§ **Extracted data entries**
======

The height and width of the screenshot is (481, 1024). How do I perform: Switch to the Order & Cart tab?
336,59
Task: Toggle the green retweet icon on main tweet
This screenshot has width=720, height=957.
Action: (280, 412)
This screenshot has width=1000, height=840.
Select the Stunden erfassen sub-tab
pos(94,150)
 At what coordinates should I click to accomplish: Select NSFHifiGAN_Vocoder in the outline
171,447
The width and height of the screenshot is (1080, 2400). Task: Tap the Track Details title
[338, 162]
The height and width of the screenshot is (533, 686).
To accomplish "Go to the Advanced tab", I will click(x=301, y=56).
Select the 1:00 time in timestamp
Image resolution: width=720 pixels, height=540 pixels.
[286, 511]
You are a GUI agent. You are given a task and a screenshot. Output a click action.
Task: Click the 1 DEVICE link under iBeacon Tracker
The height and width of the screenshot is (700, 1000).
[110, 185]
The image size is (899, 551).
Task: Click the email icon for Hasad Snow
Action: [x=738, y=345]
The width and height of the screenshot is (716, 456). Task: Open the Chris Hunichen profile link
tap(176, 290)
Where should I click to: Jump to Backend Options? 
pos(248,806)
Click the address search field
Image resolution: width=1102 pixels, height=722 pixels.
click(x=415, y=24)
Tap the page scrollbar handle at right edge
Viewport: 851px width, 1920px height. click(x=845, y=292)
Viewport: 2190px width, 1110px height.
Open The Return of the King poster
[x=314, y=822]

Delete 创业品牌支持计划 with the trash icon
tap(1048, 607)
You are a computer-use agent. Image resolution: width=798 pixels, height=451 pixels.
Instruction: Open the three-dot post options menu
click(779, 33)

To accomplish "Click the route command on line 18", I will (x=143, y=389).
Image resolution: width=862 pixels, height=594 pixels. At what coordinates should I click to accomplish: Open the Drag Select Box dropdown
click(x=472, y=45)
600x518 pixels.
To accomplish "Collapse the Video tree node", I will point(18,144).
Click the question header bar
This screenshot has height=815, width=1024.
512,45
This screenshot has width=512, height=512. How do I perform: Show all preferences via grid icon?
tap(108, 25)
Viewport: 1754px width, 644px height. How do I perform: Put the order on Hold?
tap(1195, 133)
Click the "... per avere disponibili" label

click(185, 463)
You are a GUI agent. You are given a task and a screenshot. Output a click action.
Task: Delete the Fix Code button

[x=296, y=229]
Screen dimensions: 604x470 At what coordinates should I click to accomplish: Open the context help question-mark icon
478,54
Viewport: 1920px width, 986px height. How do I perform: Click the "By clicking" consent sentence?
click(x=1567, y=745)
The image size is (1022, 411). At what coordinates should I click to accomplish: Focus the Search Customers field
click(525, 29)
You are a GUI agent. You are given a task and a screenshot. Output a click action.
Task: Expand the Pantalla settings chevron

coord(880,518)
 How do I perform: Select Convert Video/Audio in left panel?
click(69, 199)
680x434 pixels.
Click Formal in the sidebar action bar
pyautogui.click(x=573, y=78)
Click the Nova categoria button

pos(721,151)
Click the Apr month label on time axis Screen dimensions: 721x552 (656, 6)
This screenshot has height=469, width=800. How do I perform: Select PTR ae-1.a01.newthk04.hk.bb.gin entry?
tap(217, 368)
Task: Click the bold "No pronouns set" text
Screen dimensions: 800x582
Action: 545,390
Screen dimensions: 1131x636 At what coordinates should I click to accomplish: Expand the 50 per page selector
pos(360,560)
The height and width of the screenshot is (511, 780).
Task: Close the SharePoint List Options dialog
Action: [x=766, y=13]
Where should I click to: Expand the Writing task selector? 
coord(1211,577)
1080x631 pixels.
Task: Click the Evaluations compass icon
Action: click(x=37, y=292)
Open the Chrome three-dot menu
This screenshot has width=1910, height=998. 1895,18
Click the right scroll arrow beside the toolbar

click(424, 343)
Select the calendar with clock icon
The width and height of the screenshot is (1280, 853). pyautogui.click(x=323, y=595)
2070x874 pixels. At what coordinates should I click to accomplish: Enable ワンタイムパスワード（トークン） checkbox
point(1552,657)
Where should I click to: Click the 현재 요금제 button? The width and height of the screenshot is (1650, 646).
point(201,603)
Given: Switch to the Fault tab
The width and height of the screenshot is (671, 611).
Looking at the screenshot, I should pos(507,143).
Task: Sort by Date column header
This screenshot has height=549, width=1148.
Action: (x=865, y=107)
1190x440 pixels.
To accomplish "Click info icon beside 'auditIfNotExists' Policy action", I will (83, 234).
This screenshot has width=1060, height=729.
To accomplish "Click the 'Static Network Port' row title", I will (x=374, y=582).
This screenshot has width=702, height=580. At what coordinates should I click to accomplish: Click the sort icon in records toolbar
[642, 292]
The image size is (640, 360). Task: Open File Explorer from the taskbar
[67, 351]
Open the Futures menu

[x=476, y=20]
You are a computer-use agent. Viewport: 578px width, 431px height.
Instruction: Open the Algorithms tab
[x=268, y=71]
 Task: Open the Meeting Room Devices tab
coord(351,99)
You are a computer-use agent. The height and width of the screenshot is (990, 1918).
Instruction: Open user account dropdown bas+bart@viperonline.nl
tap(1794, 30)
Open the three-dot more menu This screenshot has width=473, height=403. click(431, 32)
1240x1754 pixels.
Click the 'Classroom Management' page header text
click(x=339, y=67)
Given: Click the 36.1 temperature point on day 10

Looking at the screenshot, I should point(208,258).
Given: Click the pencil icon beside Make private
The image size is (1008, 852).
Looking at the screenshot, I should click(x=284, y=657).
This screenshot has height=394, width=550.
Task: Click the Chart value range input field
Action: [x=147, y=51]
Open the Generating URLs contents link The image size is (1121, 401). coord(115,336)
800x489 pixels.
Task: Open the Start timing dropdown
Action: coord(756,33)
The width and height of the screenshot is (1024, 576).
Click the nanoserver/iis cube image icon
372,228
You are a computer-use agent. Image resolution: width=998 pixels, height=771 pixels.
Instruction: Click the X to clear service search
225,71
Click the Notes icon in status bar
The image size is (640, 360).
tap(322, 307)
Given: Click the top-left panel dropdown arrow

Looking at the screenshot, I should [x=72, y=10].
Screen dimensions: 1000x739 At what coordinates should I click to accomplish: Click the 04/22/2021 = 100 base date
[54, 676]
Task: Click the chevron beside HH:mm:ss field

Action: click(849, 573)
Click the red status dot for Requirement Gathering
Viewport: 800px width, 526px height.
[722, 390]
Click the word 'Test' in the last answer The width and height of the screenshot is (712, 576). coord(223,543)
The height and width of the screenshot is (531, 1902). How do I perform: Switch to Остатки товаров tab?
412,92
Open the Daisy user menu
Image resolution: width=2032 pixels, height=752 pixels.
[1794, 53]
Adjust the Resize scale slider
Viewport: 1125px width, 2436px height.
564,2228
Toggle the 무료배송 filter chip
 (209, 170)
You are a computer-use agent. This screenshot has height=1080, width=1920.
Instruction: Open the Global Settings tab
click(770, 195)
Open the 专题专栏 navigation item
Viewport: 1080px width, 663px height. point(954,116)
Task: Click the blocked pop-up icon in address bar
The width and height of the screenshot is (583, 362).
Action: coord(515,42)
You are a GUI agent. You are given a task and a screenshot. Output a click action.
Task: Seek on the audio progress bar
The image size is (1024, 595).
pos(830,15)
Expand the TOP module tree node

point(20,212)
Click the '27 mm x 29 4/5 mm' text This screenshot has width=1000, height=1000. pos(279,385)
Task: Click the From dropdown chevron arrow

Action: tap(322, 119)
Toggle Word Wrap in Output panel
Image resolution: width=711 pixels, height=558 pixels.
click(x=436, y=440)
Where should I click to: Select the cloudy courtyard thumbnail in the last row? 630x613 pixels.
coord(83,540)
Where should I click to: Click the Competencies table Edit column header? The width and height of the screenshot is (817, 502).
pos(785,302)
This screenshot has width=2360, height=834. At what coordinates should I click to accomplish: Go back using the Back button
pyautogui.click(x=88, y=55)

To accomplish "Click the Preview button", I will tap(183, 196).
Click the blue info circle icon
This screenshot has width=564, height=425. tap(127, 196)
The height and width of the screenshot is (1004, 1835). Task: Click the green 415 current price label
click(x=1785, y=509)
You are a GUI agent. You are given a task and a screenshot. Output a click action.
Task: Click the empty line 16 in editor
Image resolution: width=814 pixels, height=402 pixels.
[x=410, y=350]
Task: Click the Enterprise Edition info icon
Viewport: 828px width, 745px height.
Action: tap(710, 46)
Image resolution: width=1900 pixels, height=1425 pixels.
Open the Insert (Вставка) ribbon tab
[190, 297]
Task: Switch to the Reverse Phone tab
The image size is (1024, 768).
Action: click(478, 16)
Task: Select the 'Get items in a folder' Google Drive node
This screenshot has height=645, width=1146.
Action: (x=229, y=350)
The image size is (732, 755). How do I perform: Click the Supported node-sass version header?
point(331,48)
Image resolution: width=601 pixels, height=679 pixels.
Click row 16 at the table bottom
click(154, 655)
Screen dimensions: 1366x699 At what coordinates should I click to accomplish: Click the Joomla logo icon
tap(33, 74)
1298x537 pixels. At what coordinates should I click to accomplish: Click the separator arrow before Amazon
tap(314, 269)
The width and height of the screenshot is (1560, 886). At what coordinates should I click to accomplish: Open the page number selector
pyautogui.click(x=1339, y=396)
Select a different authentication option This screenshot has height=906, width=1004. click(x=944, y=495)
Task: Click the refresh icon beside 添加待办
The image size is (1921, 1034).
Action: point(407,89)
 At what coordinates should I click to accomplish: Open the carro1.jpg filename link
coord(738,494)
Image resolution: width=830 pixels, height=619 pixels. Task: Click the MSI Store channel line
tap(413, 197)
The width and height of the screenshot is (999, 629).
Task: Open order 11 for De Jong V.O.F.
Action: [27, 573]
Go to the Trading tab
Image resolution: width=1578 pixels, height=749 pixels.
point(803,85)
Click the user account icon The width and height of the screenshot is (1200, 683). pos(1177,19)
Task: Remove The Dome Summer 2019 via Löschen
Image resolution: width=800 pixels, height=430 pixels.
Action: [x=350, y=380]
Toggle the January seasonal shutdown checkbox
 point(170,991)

======

§ **Your assignment**
What you give back must be the stretch above, starting at the line with "The height and width of the screenshot is (533, 686)." and ending at the line with "Task: Click the 1", copied exactly.

§ **Written answer**
The height and width of the screenshot is (533, 686).
To accomplish "Go to the Advanced tab", I will click(x=301, y=56).
Select the 1:00 time in timestamp
Image resolution: width=720 pixels, height=540 pixels.
[286, 511]
You are a GUI agent. You are given a task and a screenshot. Output a click action.
Task: Click the 1 DEVICE link under iBeacon Tracker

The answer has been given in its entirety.